━━━━━ Data listing ━━━━━
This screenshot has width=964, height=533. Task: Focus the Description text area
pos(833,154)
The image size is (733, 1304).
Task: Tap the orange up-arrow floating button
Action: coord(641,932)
━━━━━
**What needs to be done**
Nothing in the records should differ from the original when you retype them.

**Result for this exercise**
This screenshot has width=964, height=533. Task: Focus the Description text area
pos(833,154)
The image size is (733, 1304).
Task: Tap the orange up-arrow floating button
Action: coord(641,932)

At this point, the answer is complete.